Fundraising target: £2,100 +
Project: to fund beach patrols for at least 30 days + essential Turtle Watch kit. This is one of 21 projects nominated for our 21 For 21 programme.
21 For 21 Project Partner: Rekawa Turtle Watch
Rekawa Turtle Watch is a community-run marine turtle conservation group which relies on income from ecotourism to operate round-the-clock beach patrols at Rekawa in Sri Lanka.
Find out more about Rekawa. Set up a 21 For 21 Fundraising Page.
About Rekawa Turtle Watch
The 2km stretch of Rekawa beach immediately westwards of the Rekawa headland, near Tangalle, provides nesting habitat for marine turtles. The undisturbed coastal vegetation and wide, clean sandy beach create the ideal conditions for female turtles when they come ashore to nest at night. Of the seven species of marine turtles in the world, five come ashore to nest in Sri Lanka. They are the endangered Green turtle (Chelonia mydas), vulnerable loggerhead turtle (Caretta caretta), olive ridley turtle (Lepidochelys olivacea) and leatherback turtle (Dermochelys coriacea) and critically endangered hawksbill turtle (Eretmochelys imbricata). Marine turtles are protected under Sri Lanka government legislation. The most widespread form of sea turtle exploitation in Sri Lanka is the illegal poaching of turtle eggs.
In the past, local villagers collected almost all the turtle eggs laid on Rekawa beach as well as taking some adult females.
Back in 1996 a Sri Lankan organisation initiated an in-situ marine turtle nest protection project at Rekawa, employing former egg poachers as the nest protectors. With the new scheme, almost 100% of turtle nests were protected.
However due to lack of funding the ‘Turtle Watch’ programme faced closure in 2012 and was handed over to the nest protectors who have worked to create a sustainable community programme.
How it Works
Nest protectors are trained as tourist guides with the support of the Sri Lanka Tourism Development Authority. For a small fee, tourists come to the education centre, receive an information briefing on Rekawa and are taken out at night to see a nesting turtle. Only red lights are used and the tourists are ushered along the beach silently. Once a nesting turtle starts laying they go into a trance-like state and it is safe to approach, allowing visitors the special opportunity to witness egg laying in-person.
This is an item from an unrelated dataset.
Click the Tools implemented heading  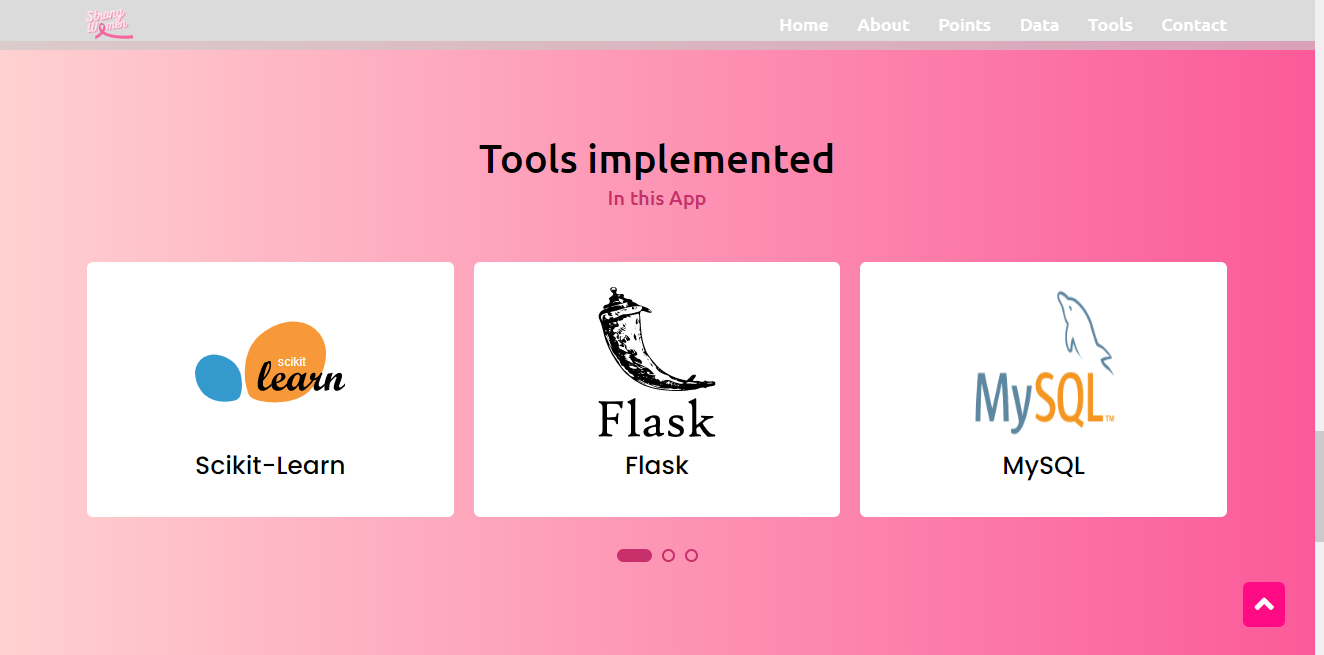click(x=657, y=159)
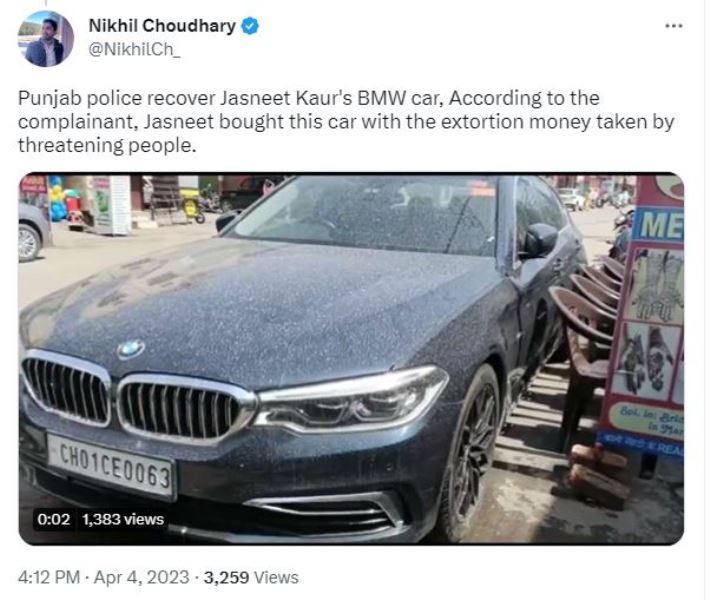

The project ensures the beach is monitored day and night according to a fixed schedule and employs 20 members of the local community. The nest protectors are paid $6 US per six hour shift from eco-tourism income. The nests are kept in the original place, protected with wire mesh from predators such as dogs and large lizards until the eggs hatch and race to the sea.
Support for Turtle Watch
In recent years the project has struggled due to a combination of factors which have impacted visitor numbers to Sri Lanka and reduced income.
Although the project has successfully secured some emergency funding it is expected that this will run out in February 2021 and further funds will be needed until tourism can recover. To grow, the project also needs to train an additional community member to run talks at the education centre which are currently led by Mr Saman, to set up a pre-booking system for tourists wishing to visit the project so the beach is not overwhelmed at any one given time, and to replenish supplies of equipment such as red torches and educational materials.
In order to continue protecting nests throughout the pandemic, the 20 protectors have cut their shift rate in half, to just $3 US per 6 hour shift. With the rota, each person works around 22 shifts a month giving an income of just $66 USD (down from $132). By maintaining patrols between May and August 2020 they valiantly protected 765 turtle nests allowing around 70,000 hatchlings to reach the sea.
21 For 21 funding will support 30 days of patrols (15 shifts a day @ $6 US for 30 days). Remaining funds will provide batteries for red torches, and electricity and fresh water for the centre.
Images courtesy of Rekawa Turtle Watch
This is one of those projects we dream of: poachers turned protectors sustainably funded by eco-tourism. The pandemic threatens its future.